# TRECHO SELECIONADO
______

O Senado concluiu nesta quarta-feira (23) a votação da reforma da Previdência. As mudanças valerão para quem ainda não trabalha, para os trabalhadores ativos no mercado haverão regras de transição. Para quem estiver mais próximos da aposentadoria, nada muda. Com isso, a matéria foi oficialmente aprovada e aguarda a promulgação do próprio Congresso Nacional para entrar em vigor.

Mudanças na reforma da Previdência
Mudanças na reforma da Previdência

A proposta é vista, principalmente, pela criação de uma idade mínima para solicitar o benefício de aposentadoria e não passar mais a considerar apenas o tempo de contribuição, independente da idade do trabalhador, assim como é na regra atual.

A nova Previdência exige que a idade mínima para a aposentadoria seja de 62 anos para mulheres e de 65 para homens, tanto para a iniciativa privada quanto para servidores públicos. Além disso, é necessário ter no mínimo 15 anos de contribuição, a exceção é para homens que ingressarem no mercado de trabalho após a vigência das novas regras: eles terão que contribuir por, no mínimo, 20 anos.

______

# MATERIAL EXTRAÍDO
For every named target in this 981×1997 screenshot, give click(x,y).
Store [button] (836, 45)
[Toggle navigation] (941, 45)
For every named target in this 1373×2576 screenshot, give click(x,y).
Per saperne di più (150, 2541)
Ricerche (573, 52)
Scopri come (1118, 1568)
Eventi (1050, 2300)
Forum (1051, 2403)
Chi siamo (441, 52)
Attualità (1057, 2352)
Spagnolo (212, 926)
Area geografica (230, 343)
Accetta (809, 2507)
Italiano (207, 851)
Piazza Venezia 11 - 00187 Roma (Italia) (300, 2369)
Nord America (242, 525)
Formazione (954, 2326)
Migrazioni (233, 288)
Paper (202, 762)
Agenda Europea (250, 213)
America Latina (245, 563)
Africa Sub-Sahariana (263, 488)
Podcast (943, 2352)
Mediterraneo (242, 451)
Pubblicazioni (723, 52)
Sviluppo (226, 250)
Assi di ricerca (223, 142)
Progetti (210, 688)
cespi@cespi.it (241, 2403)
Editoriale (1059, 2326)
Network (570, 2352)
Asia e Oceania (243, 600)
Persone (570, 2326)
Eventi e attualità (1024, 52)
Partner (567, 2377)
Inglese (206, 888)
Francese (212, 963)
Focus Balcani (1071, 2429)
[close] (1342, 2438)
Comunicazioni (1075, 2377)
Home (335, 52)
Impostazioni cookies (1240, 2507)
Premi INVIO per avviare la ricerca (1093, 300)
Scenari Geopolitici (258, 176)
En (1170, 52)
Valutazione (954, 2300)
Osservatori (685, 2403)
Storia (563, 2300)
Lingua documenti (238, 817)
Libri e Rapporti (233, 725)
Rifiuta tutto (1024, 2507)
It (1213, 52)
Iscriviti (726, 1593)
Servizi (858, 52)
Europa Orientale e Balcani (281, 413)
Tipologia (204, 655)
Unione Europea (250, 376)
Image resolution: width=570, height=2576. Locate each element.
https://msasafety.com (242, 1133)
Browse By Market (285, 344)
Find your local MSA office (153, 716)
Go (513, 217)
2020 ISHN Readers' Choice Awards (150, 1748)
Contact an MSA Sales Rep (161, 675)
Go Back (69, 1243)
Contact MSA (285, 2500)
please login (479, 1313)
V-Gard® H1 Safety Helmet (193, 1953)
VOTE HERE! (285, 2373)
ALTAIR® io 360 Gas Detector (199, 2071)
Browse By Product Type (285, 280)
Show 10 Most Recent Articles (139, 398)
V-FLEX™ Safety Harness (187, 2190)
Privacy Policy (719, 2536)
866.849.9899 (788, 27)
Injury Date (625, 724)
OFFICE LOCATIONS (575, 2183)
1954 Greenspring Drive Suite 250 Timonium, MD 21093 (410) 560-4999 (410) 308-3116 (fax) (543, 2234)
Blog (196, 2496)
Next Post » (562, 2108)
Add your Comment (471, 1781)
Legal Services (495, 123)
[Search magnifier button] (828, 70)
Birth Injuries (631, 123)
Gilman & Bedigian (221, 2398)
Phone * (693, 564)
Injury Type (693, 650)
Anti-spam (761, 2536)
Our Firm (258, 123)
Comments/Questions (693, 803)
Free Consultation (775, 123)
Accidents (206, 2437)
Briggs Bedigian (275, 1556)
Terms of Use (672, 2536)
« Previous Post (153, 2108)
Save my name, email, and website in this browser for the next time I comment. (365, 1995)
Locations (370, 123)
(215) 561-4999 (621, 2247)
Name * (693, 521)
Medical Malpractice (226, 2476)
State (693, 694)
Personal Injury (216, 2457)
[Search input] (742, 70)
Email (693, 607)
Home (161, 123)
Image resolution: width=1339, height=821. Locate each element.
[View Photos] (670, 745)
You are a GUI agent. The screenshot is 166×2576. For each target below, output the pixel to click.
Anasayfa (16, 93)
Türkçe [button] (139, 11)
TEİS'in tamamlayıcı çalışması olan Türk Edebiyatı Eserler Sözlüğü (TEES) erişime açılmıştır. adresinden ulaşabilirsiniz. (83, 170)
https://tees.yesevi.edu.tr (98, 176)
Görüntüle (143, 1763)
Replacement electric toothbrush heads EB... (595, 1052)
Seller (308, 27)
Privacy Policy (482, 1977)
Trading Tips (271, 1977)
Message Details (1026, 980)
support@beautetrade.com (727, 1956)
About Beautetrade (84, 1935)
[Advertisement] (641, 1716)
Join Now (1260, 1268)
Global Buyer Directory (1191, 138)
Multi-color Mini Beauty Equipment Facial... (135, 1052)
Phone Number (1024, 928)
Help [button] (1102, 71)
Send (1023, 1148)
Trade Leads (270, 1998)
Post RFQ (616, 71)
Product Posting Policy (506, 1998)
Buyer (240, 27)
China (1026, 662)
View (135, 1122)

______

# OBJETIVO DA TAREFA
Segundo o texto sobre a reforma da Previdência, qual é a idade mínima para a aposentadoria de mulheres e de homens?

# RESPOSTA DO EXERCÍCIO
62 anos para mulheres e 65 anos para homens.